Please render the lines from the one containing "You are a computer-use agent. Viewport: 970px" through the one containing "pos(297,340)", both included, as a numbered list, skipping blank lines and leaving out the pictures.

-- BEGIN EXCERPTED RECORDS --

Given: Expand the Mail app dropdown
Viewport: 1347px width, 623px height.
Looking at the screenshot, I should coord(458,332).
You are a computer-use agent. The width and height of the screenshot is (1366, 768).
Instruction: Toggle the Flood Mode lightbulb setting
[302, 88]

-- END EXCERPTED RECORDS --
-- BEGIN EXCERPTED RECORDS --

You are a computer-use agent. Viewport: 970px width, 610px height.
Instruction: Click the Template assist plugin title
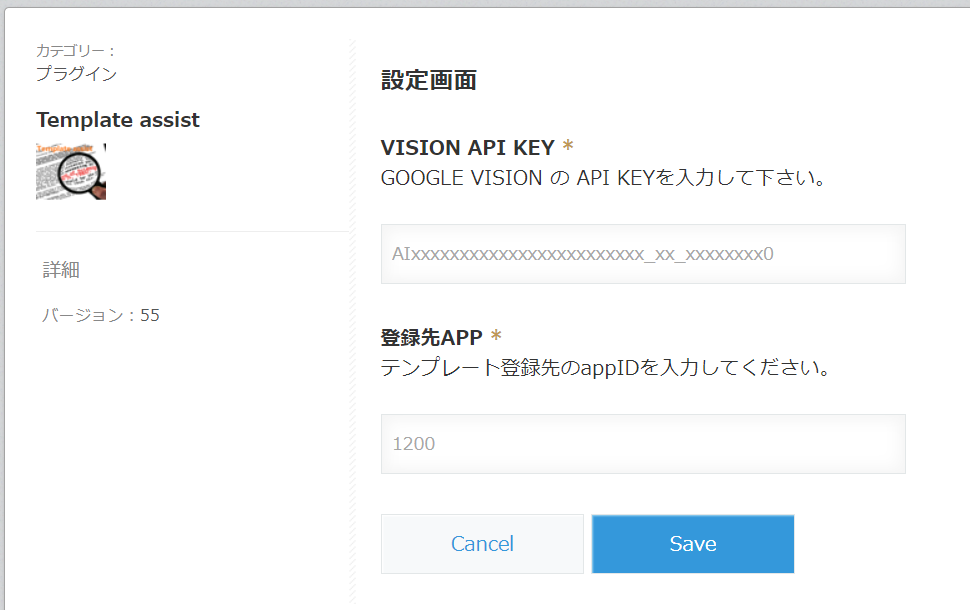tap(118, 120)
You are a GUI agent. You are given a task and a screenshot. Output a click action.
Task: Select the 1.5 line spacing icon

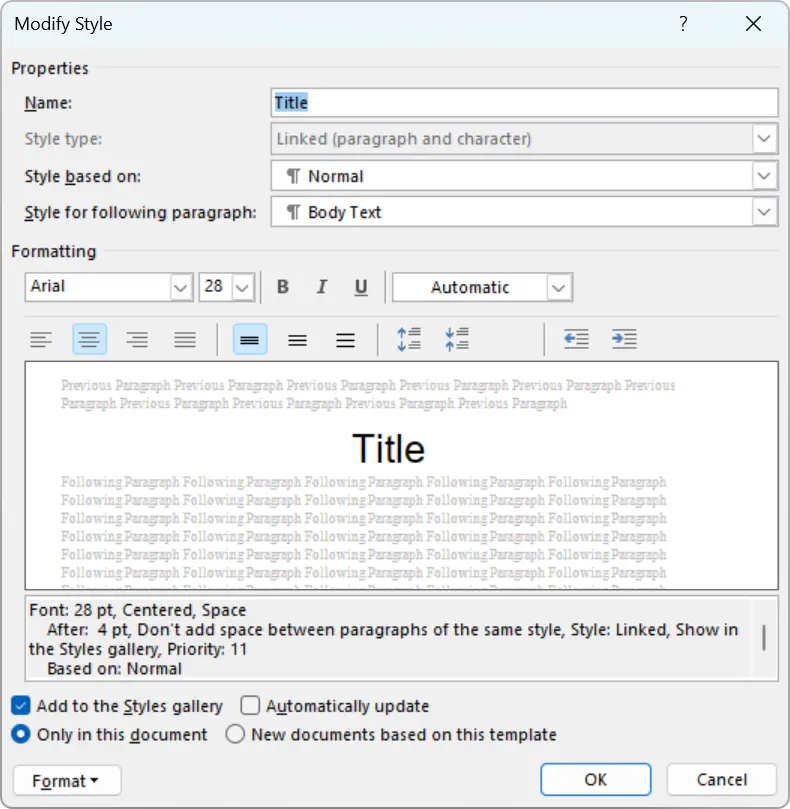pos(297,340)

-- END EXCERPTED RECORDS --

• **OUTPUT FOR THIS EXERCISE**
1. You are a computer-use agent. Viewport: 970px width, 610px height.
2. Instruction: Click the Template assist plugin title
3. tap(118, 120)
4. You are a GUI agent. You are given a task and a screenshot. Output a click action.
5. Task: Select the 1.5 line spacing icon
6. pos(297,340)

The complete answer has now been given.